We’ve lost and we’re drowning.
The only thing I can think to do is decide how inappropriate it is for the bed to be surrounded by ‘Get Well Soon’ cards. One of them smugly asks ‘Not feeling well are we?’ My anger is unleashed on these sentimental pieces of card as I lay them down more violently than they deserve.
She lies there.
I listen to my father sobbing. There’s something so open about the way he cries. He doesn’t cry to keep it in, he doesn’t cry to garner attention. He simply weeps openly and earnestly. I want to crush him with cuddles. My sister is silent, catatonic. The undertaker’s phone is busy. I lose the ability to remember the word ‘undertaker’ for ten minutes, managing only a terse ‘those funeral guys.’ I dispatch myself upstairs as the privacy circle decreases and streams of visitors arrive to witness the parade, the pedestal, the stillness.
She lies there.
I sit upstairs, dispatching gallows humour on twitter and email because I don’t know what else to do, feel no space to show emotions and younger siblings to care for. I sit on the stairs, occasionally wading downstairs to ensure tempers are in check. Eventually, the undertaker is sourced and after a long hour, he arrives with a stretcher. We wait in the landing for the body bag to emerge. I get shunted into the downstairs toilet, a strange place to witness my mother’s final exit from the home she made for over quartet of a century.
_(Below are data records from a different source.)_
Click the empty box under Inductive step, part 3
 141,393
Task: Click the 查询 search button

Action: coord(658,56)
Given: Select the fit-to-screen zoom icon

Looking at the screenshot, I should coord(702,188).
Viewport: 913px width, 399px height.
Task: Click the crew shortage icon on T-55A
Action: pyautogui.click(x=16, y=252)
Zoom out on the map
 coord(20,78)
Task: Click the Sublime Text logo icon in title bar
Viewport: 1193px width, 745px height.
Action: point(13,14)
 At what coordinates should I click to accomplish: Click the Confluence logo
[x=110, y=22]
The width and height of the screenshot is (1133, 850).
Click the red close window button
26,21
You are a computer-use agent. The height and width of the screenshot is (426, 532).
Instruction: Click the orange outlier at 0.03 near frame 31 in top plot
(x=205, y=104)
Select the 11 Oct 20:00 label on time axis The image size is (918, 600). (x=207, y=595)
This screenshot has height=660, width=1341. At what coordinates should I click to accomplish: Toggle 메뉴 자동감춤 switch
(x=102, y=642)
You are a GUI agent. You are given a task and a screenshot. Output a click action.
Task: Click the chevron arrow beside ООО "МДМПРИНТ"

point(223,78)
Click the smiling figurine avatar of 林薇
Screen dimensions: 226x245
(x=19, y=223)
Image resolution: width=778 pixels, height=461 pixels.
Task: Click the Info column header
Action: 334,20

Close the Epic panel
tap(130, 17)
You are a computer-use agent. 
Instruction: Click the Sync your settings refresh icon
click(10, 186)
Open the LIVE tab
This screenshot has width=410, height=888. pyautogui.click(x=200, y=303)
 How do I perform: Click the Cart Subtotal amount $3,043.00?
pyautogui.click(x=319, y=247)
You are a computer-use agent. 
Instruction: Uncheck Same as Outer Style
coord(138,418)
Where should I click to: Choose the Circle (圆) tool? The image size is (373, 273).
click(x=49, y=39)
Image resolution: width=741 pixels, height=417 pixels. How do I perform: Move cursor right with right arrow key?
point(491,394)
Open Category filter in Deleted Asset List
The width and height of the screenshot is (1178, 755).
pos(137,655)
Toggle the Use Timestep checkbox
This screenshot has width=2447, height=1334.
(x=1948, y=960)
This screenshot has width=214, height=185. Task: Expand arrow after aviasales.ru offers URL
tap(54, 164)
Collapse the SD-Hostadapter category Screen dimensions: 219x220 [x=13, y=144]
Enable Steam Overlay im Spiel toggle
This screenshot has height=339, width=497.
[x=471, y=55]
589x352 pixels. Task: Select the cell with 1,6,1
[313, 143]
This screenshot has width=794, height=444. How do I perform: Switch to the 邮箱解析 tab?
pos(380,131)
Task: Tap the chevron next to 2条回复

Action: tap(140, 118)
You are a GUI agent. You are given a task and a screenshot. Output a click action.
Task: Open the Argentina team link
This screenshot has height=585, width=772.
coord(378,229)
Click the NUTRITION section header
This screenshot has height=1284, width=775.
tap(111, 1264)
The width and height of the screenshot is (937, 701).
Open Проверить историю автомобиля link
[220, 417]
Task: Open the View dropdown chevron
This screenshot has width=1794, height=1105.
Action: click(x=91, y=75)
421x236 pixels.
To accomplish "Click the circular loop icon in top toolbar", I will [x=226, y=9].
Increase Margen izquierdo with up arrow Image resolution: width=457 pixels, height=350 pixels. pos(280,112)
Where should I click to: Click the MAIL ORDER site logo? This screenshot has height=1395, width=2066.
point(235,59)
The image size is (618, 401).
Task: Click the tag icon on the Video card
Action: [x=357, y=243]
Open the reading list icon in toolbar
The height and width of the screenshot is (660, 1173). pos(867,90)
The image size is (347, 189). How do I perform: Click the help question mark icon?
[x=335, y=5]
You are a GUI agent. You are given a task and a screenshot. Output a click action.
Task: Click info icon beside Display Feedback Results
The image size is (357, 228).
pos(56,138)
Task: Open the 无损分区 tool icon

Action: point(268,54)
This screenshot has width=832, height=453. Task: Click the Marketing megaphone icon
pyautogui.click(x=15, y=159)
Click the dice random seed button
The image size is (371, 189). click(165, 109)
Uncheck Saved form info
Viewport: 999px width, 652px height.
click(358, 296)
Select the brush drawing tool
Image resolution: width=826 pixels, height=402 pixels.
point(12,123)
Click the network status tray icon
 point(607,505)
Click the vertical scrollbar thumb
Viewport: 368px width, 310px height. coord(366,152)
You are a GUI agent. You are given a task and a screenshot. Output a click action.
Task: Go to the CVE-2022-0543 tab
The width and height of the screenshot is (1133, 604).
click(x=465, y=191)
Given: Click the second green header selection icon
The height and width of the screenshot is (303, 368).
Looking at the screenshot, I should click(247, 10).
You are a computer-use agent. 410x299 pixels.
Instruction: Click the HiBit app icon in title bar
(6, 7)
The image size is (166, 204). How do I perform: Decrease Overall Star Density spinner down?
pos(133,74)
Everywhere has her touch, every carpet inch has her imprint. The decorations, the wallpaper, the choice of having Ganesha iconography over photography on the walls – these are all choices she has made and we must adhere to them in her memory.
I close the door on her hospital bed, trapping the spectre in there. Alone upstairs as I flick through channels desperate to find things to make me laugh, I can hear her muffled voice calling me from the kitchen, that nasal banshee call of her’s. It’s not there, I know it’s not.
I understand the next day when food starts arriving from caring well-wishers. Each one, I take a fresh spoon and sample to see if it tastes anything like what I’m used to. The familiar critiques, ‘not enough salt, not enough richness, not enough chilli’ all make sense to me. My mum’s food, so visceral in my mind, is now lost to me. Her specialities like paneer shaak, Christmas chicken, kebabs, theplas only exist in my memory because much as the menu item can be replicated, it’ll never ever taste how it should ever again.